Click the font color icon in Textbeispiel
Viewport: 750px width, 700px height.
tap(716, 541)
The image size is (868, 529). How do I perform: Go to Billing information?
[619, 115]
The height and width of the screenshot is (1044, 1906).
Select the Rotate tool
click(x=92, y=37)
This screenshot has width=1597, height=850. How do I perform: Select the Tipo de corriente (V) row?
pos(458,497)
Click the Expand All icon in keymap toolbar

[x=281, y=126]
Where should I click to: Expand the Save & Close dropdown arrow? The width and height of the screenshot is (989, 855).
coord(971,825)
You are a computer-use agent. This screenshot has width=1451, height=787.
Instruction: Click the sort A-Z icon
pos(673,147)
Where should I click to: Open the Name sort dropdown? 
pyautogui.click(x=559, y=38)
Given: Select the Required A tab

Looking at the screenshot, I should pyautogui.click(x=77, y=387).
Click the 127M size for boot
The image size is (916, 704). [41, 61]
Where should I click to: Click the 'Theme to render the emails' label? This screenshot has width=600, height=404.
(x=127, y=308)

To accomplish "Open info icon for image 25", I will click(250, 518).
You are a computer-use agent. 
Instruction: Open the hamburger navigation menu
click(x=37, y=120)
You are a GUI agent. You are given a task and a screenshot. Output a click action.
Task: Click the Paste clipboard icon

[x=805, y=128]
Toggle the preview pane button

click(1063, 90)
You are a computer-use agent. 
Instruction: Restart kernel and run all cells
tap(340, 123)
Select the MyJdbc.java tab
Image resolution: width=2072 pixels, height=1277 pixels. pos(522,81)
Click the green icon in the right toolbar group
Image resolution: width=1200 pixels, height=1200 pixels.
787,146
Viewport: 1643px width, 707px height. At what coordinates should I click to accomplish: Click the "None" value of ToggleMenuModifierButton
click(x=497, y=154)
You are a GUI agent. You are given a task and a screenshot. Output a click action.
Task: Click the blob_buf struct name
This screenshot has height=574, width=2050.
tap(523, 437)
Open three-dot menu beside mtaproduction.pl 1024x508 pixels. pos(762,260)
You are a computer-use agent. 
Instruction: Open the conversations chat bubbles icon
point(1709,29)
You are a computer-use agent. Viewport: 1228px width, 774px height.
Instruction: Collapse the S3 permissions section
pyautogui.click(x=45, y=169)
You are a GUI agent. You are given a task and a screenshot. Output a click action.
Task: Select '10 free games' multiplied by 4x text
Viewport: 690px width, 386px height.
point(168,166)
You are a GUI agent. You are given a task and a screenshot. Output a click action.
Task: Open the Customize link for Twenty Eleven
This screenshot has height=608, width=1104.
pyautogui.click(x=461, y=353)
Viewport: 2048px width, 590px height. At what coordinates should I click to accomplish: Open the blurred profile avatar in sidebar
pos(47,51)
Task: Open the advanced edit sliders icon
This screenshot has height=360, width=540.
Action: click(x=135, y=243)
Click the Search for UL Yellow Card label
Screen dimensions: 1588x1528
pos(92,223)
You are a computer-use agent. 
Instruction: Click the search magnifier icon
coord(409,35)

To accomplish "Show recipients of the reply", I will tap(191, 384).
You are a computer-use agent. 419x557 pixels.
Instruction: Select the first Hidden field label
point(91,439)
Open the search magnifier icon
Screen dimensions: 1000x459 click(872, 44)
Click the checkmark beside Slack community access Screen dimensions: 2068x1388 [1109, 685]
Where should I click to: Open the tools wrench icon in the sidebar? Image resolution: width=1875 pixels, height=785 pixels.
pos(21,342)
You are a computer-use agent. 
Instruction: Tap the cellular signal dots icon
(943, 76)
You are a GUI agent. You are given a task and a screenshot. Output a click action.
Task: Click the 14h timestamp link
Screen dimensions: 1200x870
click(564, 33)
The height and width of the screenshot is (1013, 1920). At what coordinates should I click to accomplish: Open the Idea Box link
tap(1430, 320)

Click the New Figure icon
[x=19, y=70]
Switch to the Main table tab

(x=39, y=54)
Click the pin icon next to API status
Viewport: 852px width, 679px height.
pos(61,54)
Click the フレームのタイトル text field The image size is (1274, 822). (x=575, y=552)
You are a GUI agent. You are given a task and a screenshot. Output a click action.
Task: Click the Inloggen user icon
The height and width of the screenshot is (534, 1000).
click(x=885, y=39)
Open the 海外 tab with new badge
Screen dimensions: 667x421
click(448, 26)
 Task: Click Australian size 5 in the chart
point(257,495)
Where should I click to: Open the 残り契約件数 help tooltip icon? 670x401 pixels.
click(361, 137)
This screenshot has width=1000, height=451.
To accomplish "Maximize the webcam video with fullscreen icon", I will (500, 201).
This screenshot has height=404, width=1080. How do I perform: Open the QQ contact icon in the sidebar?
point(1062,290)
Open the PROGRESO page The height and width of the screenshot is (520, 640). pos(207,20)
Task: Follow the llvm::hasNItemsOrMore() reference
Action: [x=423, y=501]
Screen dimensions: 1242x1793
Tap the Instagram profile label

- Exercise prompt
I would like you to output every record exactly as written.

- Output of the exercise
Click the font color icon in Textbeispiel
Viewport: 750px width, 700px height.
tap(716, 541)
The image size is (868, 529). How do I perform: Go to Billing information?
[619, 115]
The height and width of the screenshot is (1044, 1906).
Select the Rotate tool
click(x=92, y=37)
This screenshot has width=1597, height=850. How do I perform: Select the Tipo de corriente (V) row?
pos(458,497)
Click the Expand All icon in keymap toolbar

[x=281, y=126]
Where should I click to: Expand the Save & Close dropdown arrow? The width and height of the screenshot is (989, 855).
coord(971,825)
You are a computer-use agent. This screenshot has width=1451, height=787.
Instruction: Click the sort A-Z icon
pos(673,147)
Where should I click to: Open the Name sort dropdown? 
pyautogui.click(x=559, y=38)
Given: Select the Required A tab

Looking at the screenshot, I should pyautogui.click(x=77, y=387).
Click the 127M size for boot
The image size is (916, 704). [41, 61]
Where should I click to: Click the 'Theme to render the emails' label? This screenshot has width=600, height=404.
(x=127, y=308)

To accomplish "Open info icon for image 25", I will click(250, 518).
You are a computer-use agent. 
Instruction: Open the hamburger navigation menu
click(x=37, y=120)
You are a GUI agent. You are given a task and a screenshot. Output a click action.
Task: Click the Paste clipboard icon

[x=805, y=128]
Toggle the preview pane button

click(1063, 90)
You are a computer-use agent. 
Instruction: Restart kernel and run all cells
tap(340, 123)
Select the MyJdbc.java tab
Image resolution: width=2072 pixels, height=1277 pixels. pos(522,81)
Click the green icon in the right toolbar group
Image resolution: width=1200 pixels, height=1200 pixels.
787,146
Viewport: 1643px width, 707px height. At what coordinates should I click to accomplish: Click the "None" value of ToggleMenuModifierButton
click(x=497, y=154)
You are a GUI agent. You are given a task and a screenshot. Output a click action.
Task: Click the blob_buf struct name
This screenshot has height=574, width=2050.
tap(523, 437)
Open three-dot menu beside mtaproduction.pl 1024x508 pixels. pos(762,260)
You are a computer-use agent. 
Instruction: Open the conversations chat bubbles icon
point(1709,29)
You are a computer-use agent. Viewport: 1228px width, 774px height.
Instruction: Collapse the S3 permissions section
pyautogui.click(x=45, y=169)
You are a GUI agent. You are given a task and a screenshot. Output a click action.
Task: Select '10 free games' multiplied by 4x text
Viewport: 690px width, 386px height.
point(168,166)
You are a GUI agent. You are given a task and a screenshot. Output a click action.
Task: Open the Customize link for Twenty Eleven
This screenshot has height=608, width=1104.
pyautogui.click(x=461, y=353)
Viewport: 2048px width, 590px height. At what coordinates should I click to accomplish: Open the blurred profile avatar in sidebar
pos(47,51)
Task: Open the advanced edit sliders icon
This screenshot has height=360, width=540.
Action: click(x=135, y=243)
Click the Search for UL Yellow Card label
Screen dimensions: 1588x1528
pos(92,223)
You are a computer-use agent. 
Instruction: Click the search magnifier icon
coord(409,35)

To accomplish "Show recipients of the reply", I will tap(191, 384).
You are a computer-use agent. 419x557 pixels.
Instruction: Select the first Hidden field label
point(91,439)
Open the search magnifier icon
Screen dimensions: 1000x459 click(872, 44)
Click the checkmark beside Slack community access Screen dimensions: 2068x1388 [1109, 685]
Where should I click to: Open the tools wrench icon in the sidebar? Image resolution: width=1875 pixels, height=785 pixels.
pos(21,342)
You are a computer-use agent. 
Instruction: Tap the cellular signal dots icon
(943, 76)
You are a GUI agent. You are given a task and a screenshot. Output a click action.
Task: Click the 14h timestamp link
Screen dimensions: 1200x870
click(564, 33)
The height and width of the screenshot is (1013, 1920). At what coordinates should I click to accomplish: Open the Idea Box link
tap(1430, 320)

Click the New Figure icon
[x=19, y=70]
Switch to the Main table tab

(x=39, y=54)
Click the pin icon next to API status
Viewport: 852px width, 679px height.
pos(61,54)
Click the フレームのタイトル text field The image size is (1274, 822). (x=575, y=552)
You are a GUI agent. You are given a task and a screenshot. Output a click action.
Task: Click the Inloggen user icon
The height and width of the screenshot is (534, 1000).
click(x=885, y=39)
Open the 海外 tab with new badge
Screen dimensions: 667x421
click(448, 26)
 Task: Click Australian size 5 in the chart
point(257,495)
Where should I click to: Open the 残り契約件数 help tooltip icon? 670x401 pixels.
click(361, 137)
This screenshot has width=1000, height=451.
To accomplish "Maximize the webcam video with fullscreen icon", I will (500, 201).
This screenshot has height=404, width=1080. How do I perform: Open the QQ contact icon in the sidebar?
point(1062,290)
Open the PROGRESO page The height and width of the screenshot is (520, 640). pos(207,20)
Task: Follow the llvm::hasNItemsOrMore() reference
Action: [x=423, y=501]
Screen dimensions: 1242x1793
Tap the Instagram profile label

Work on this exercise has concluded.